Michael W. Goheen and Craig G. Bartholomew, The True Story of the Whole World (Brazos, 2020)


Goheen and Bartholomew are well known for an earlier and bigger book, The Drama of Scripture, in which they outline the Bible story in a “six act” structure that they actually adapted from some of N.T. Wright’s earlier work. It’s sort of a bigger and more detailed account of the story as a whole, and it includes the marks of scholarly work: an endnote section filled with references.

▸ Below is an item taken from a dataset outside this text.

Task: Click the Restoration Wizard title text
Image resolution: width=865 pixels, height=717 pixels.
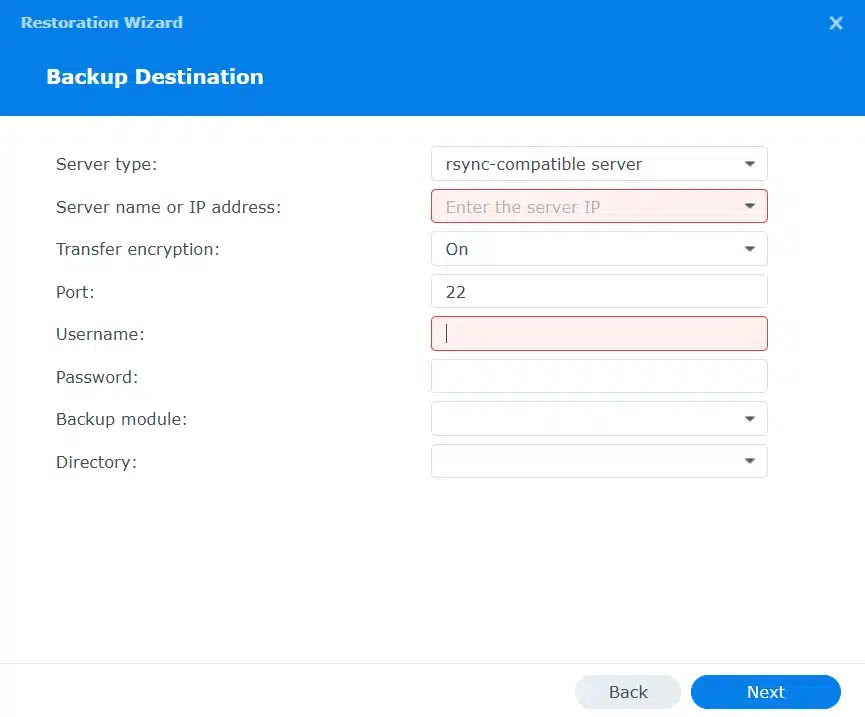Action: [x=102, y=22]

In The True Story of the Whole World, they’ve made their work more accessible and have shortened it by about a third, cut out the notes and added discussion questions.

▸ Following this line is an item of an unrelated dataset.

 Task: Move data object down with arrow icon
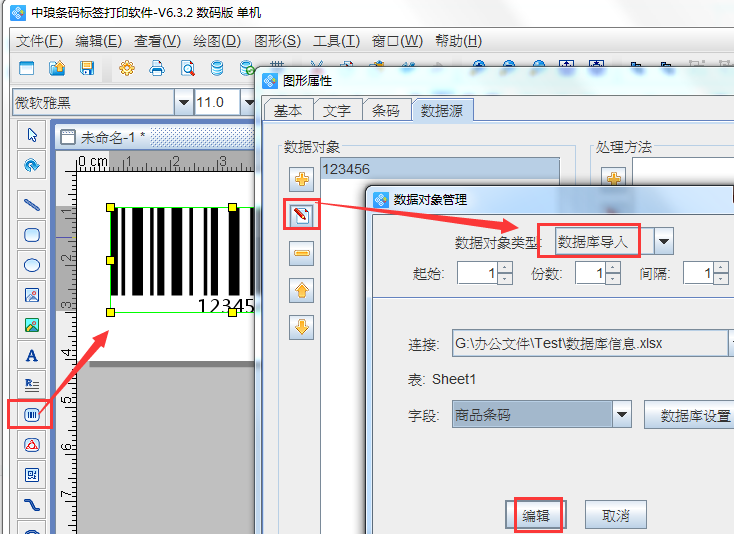tap(302, 326)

Matthew W. Bates, Gospel Allegiance (Brazos, 2019)

Bates is a New Testament professor who wants to challenge evangelicals’ understanding of the ideas of “gospel” and “faith.” His basic arguments are that we need to pay attention to how the New Testament writers describe the gospel, and that we need to deepen our grasp of what “faith” means. He believes that the “gospel” is centred on the proclamation that Jesus is the king of the world (Scot McKnight’s book The King Jesus Gospel moves in a similar direction). This brings our work today closer to that of those 72 disciples that Jesus sent out to proclaim that God’s kingdom was coming near. When it comes to “faith,” Bates prefers the word “allegiance,” thinking that it captures the whole life commitment that New Testament faith suggests, since “faith” can be cheapened into certain beliefs that we accept in our head but which might not make much difference in our lives. Challenging stuff.


What all of these books have in common is a tendency to pull together the whole narrative of Scripture and a desire to show us the big picture. Revisiting the basics and seeing the big picture more clearly is one of the most helpful things we can all do.


I want to end this post with my favourite one-paragraph summary of the Bible story. It’s dense and requires lots of unpacking, but to me it doesn’t get much better than this:


“The God of Israel, the creator of the world, has acted (astoundingly) to rescue a lost and broken world through the death and resurrection of Jesus; the full scope of that rescue is not yet apparent, but God has created a community of witnesses to this good news, the church. While awaiting the grand conclusion of the story, the church, empowered by the Holy Spirit, is called to reenact the loving obedience of Jesus Christ and thus to serve as a sign of God’s redemptive purposes for the world.” – Richard Hays, The Moral Vision of the New Testament (HarperOne, 1996), p. 193.